[Problem description]
Copy each line of the records below word for word, leaving out the pictures.

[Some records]

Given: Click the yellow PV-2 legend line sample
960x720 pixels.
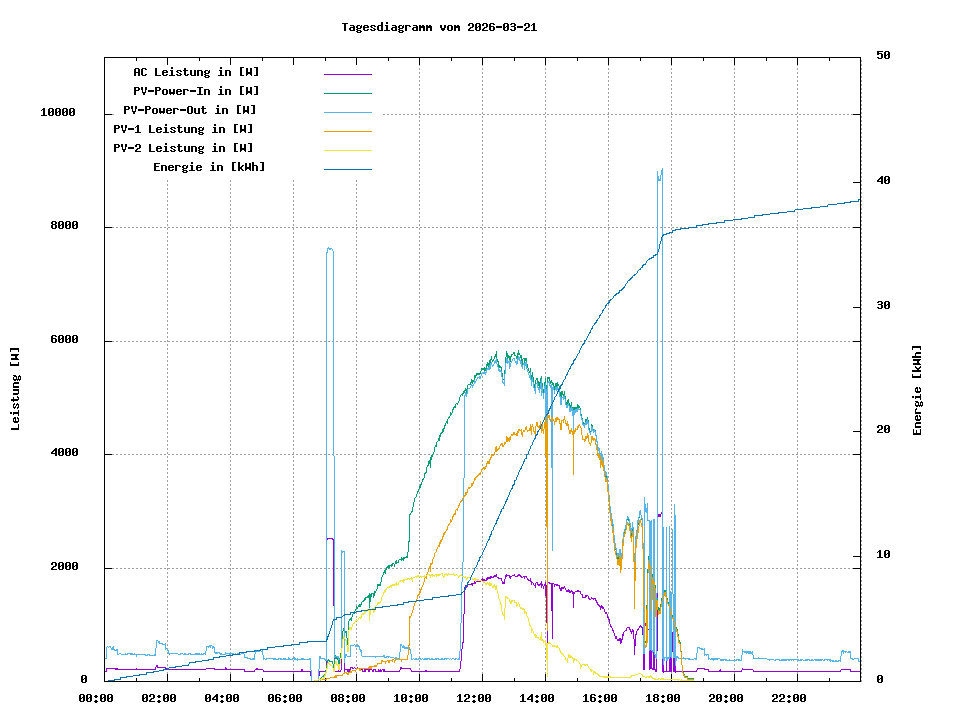Looking at the screenshot, I should click(347, 149).
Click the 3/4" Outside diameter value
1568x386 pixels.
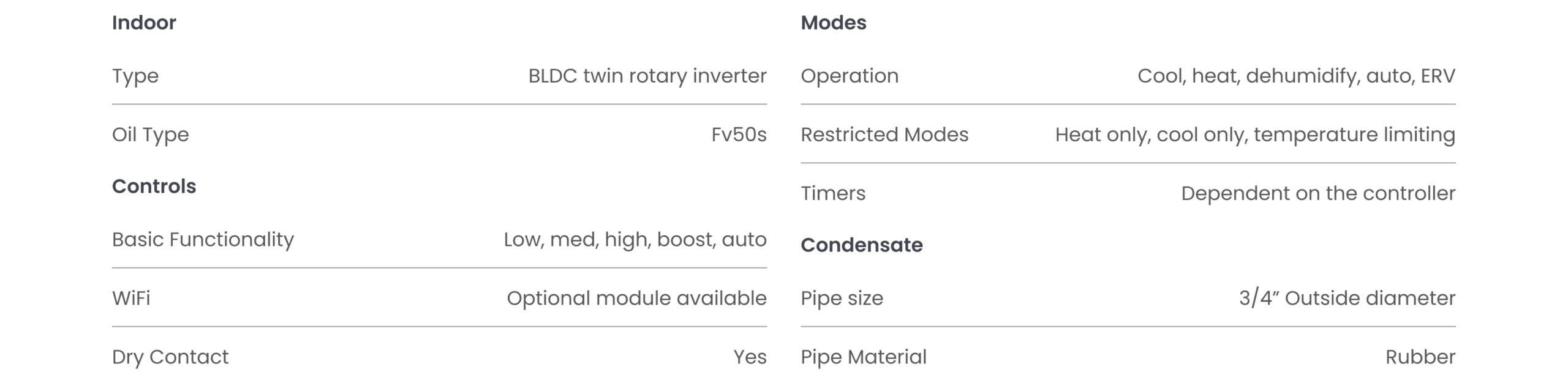(1347, 298)
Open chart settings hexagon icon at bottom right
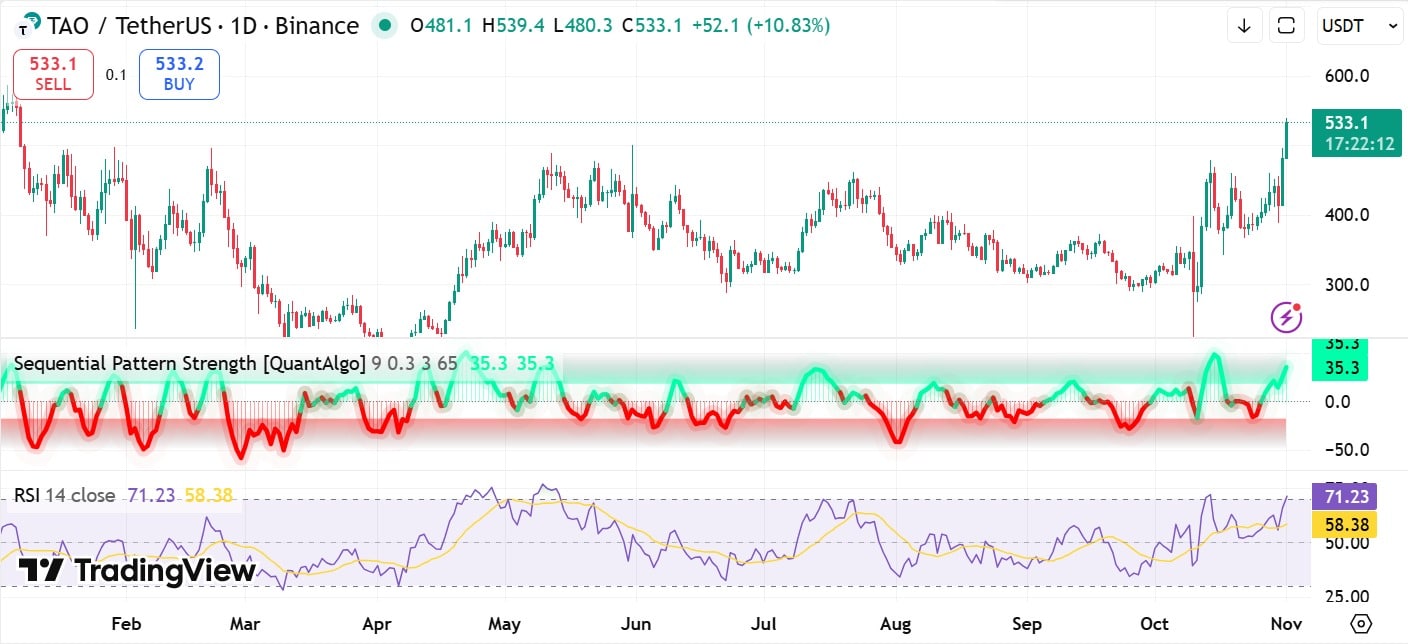The height and width of the screenshot is (644, 1408). click(x=1360, y=623)
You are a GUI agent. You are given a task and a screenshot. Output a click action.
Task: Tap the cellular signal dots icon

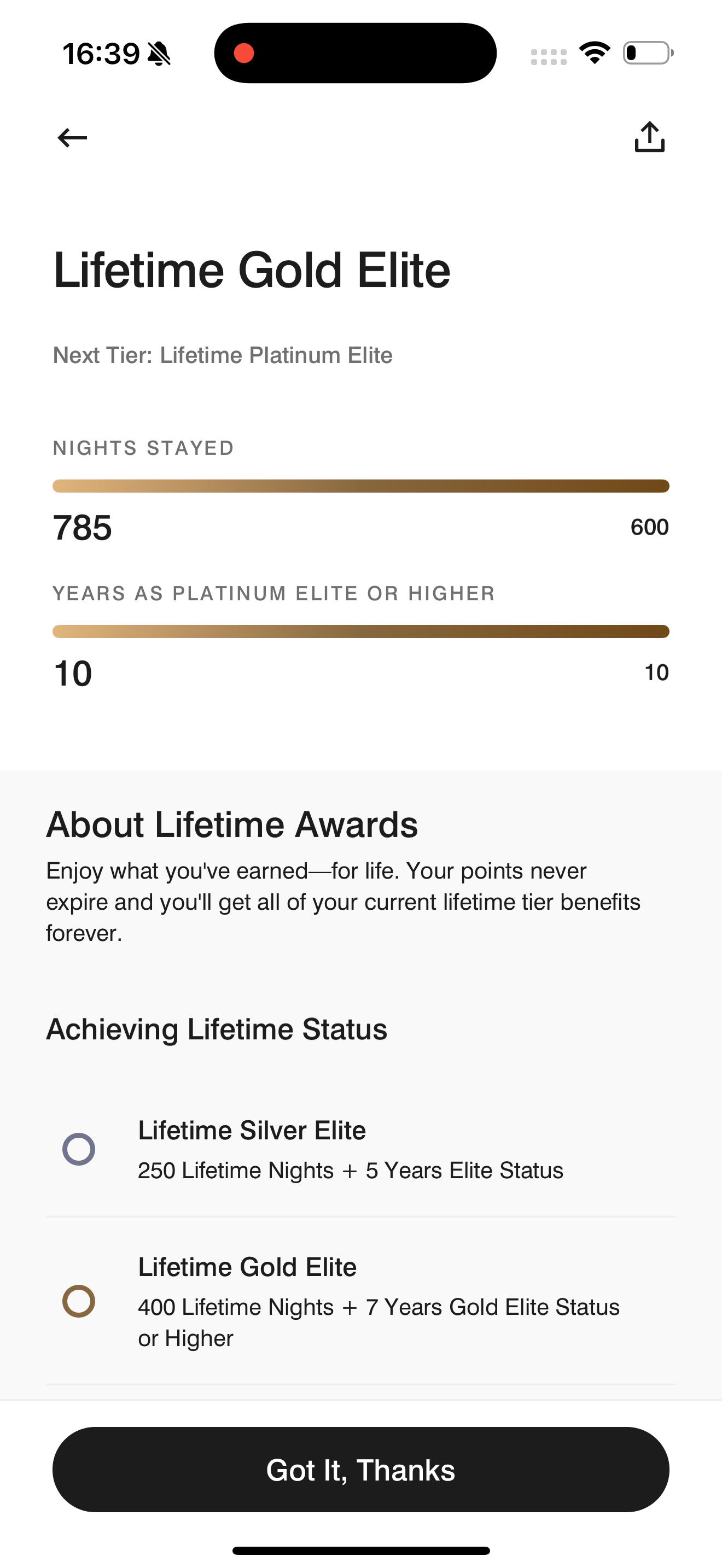click(x=549, y=57)
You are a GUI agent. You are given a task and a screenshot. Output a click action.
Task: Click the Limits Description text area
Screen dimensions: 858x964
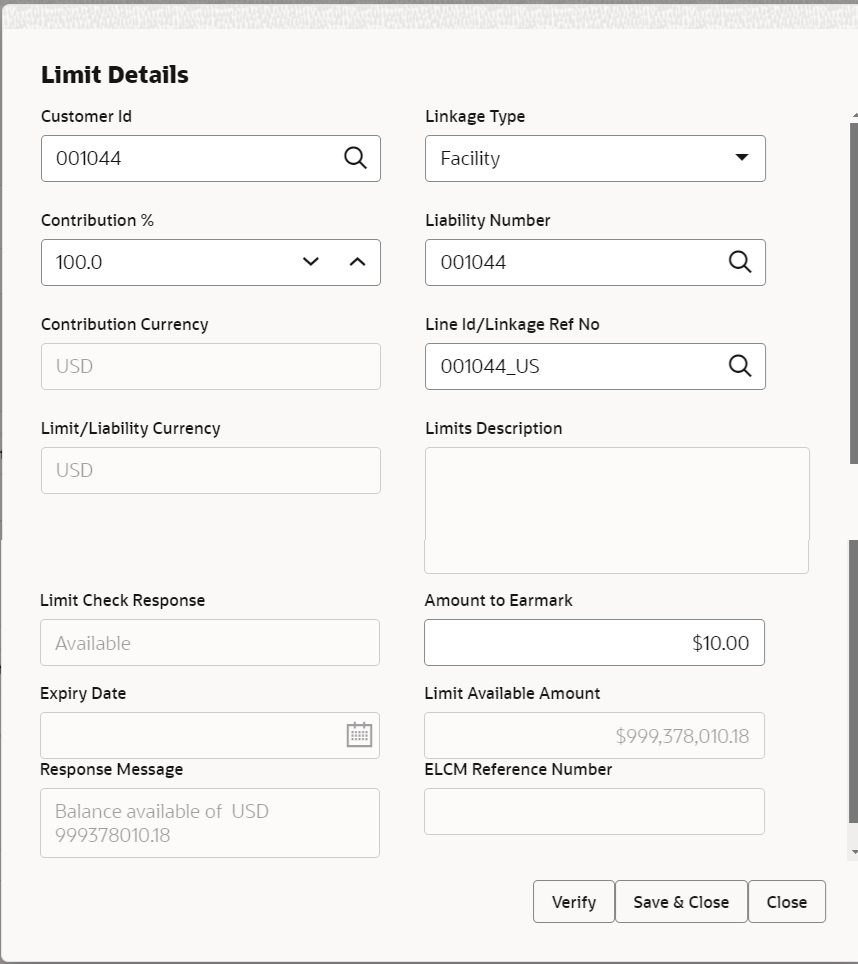tap(616, 510)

[Written answer]
Given: Click the yellow PV-2 legend line sample
960x720 pixels.
Looking at the screenshot, I should click(347, 149).
Click the 3/4" Outside diameter value
1568x386 pixels.
(1347, 298)
Open chart settings hexagon icon at bottom right
The height and width of the screenshot is (644, 1408). click(x=1360, y=623)
You are a GUI agent. You are given a task and a screenshot. Output a click action.
Task: Tap the cellular signal dots icon

click(x=549, y=57)
You are a GUI agent. You are given a task and a screenshot. Output a click action.
Task: Click the Limits Description text area
Screen dimensions: 858x964
tap(616, 510)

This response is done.